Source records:
※

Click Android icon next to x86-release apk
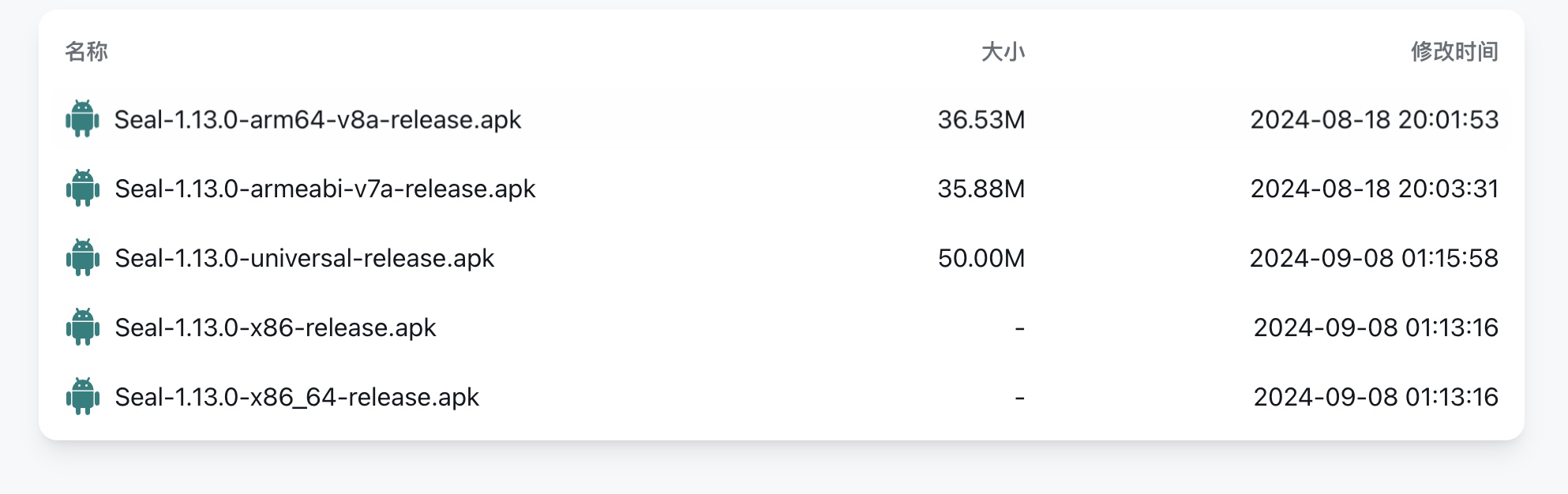The width and height of the screenshot is (1568, 494). coord(82,327)
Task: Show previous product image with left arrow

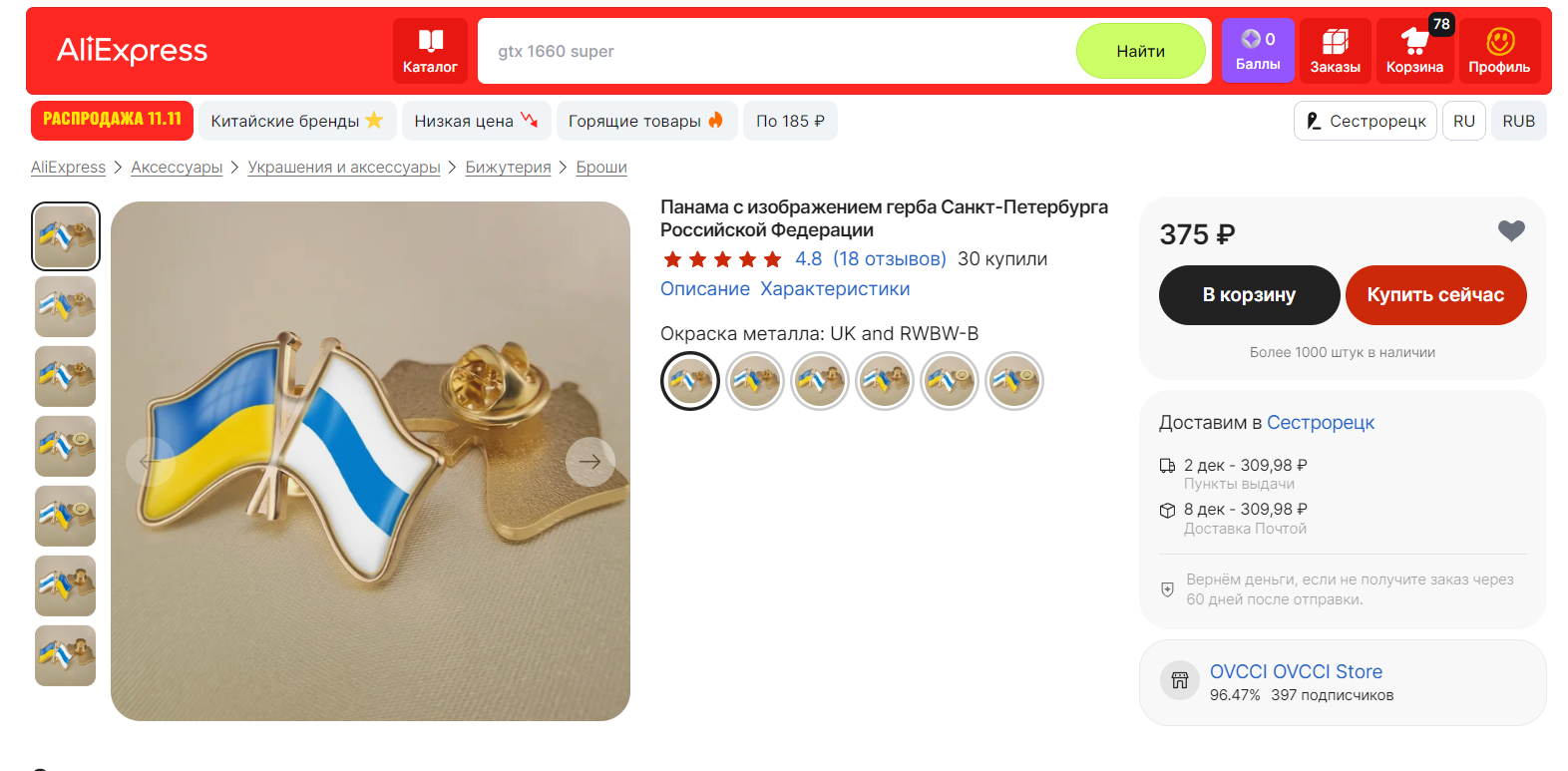Action: [151, 461]
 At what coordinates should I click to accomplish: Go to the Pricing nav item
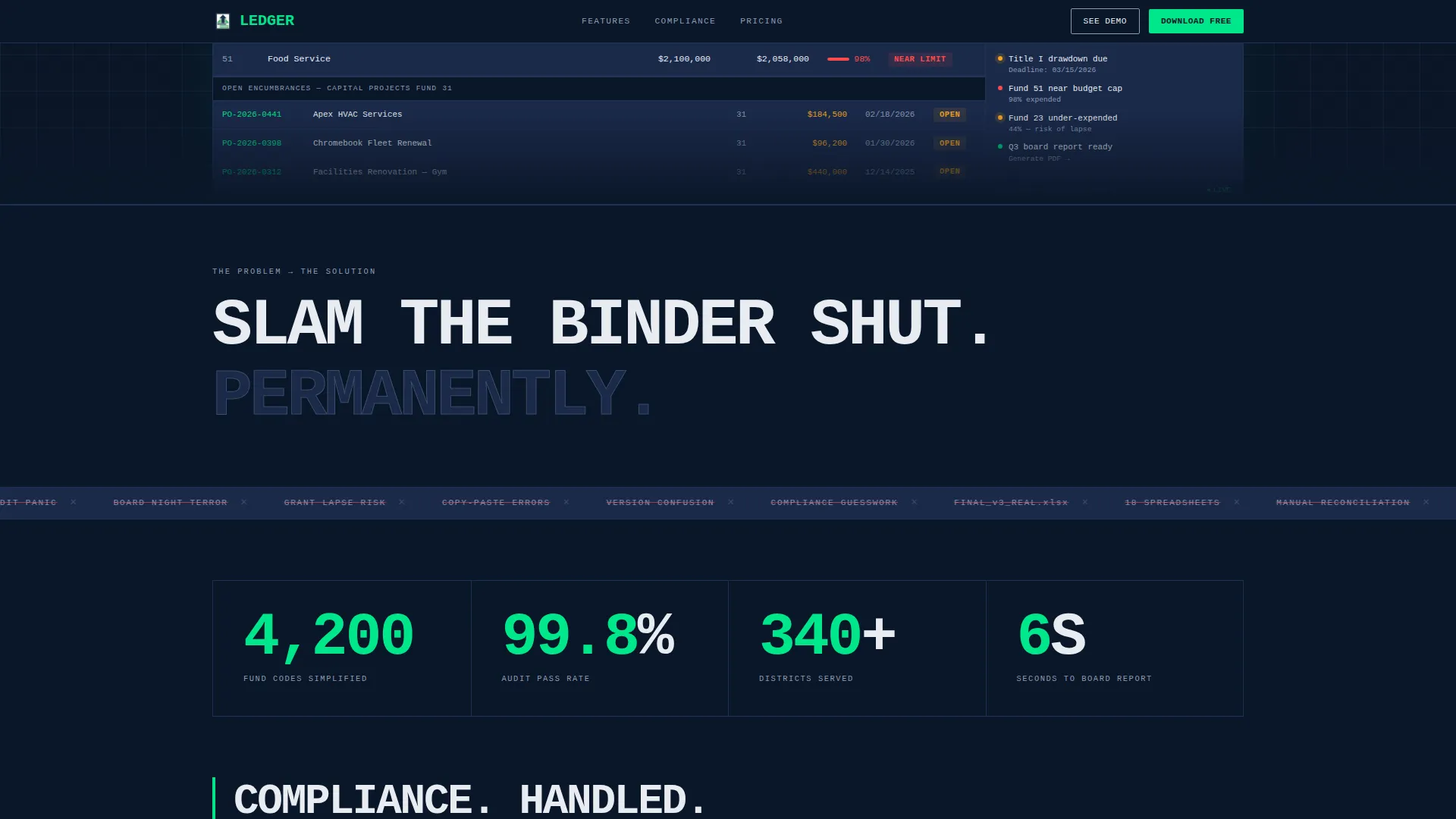pyautogui.click(x=761, y=21)
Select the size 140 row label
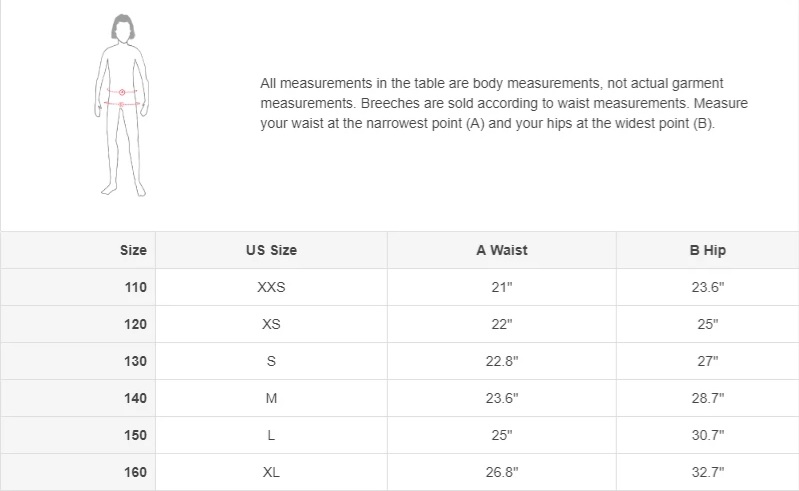Screen dimensions: 799x491 click(136, 398)
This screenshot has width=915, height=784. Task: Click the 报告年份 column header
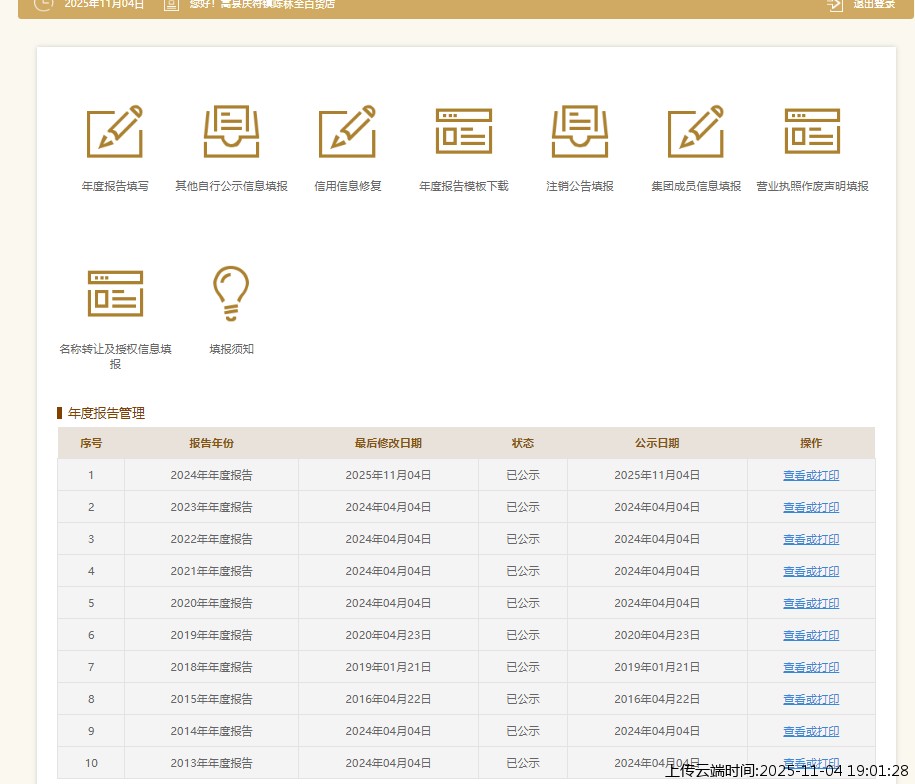coord(211,443)
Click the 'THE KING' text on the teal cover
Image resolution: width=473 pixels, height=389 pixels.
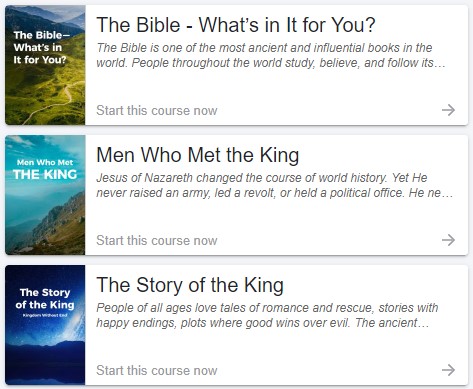(45, 174)
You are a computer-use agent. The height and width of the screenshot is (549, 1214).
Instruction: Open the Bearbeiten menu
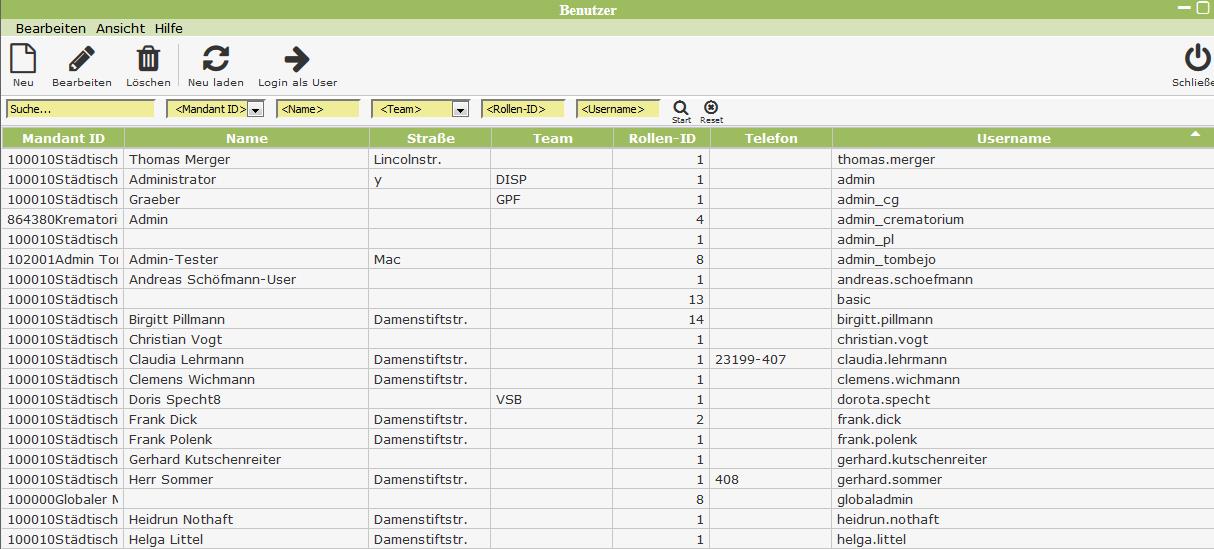click(51, 29)
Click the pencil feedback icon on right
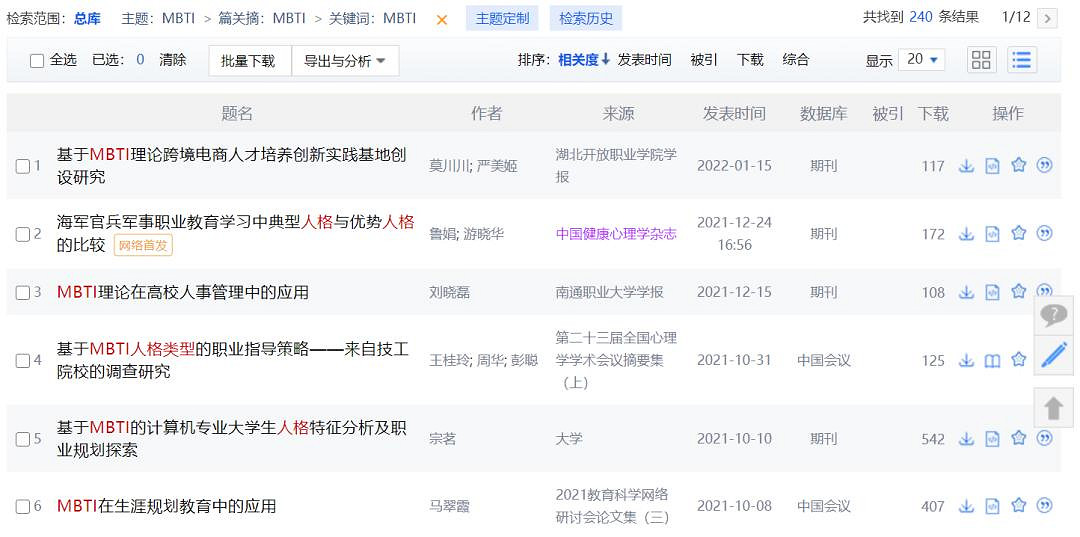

※

• [AIM OF THE TASK]:
Copy out every line above, word for word, minus images.

• [TASK RESULT]:
Click Android icon next to x86-release apk
The width and height of the screenshot is (1568, 494). coord(82,327)
Task: Show previous product image with left arrow

Action: [151, 461]
 At what coordinates should I click to accomplish: Go to the Pricing nav item
pyautogui.click(x=761, y=21)
Select the size 140 row label
Screen dimensions: 799x491 click(136, 398)
This screenshot has width=915, height=784. Task: Click the 报告年份 column header
coord(211,443)
Click the 'THE KING' text on the teal cover
Image resolution: width=473 pixels, height=389 pixels.
(45, 174)
You are a computer-use agent. The height and width of the screenshot is (549, 1214).
Instruction: Open the Bearbeiten menu
click(51, 29)
Click the pencil feedback icon on right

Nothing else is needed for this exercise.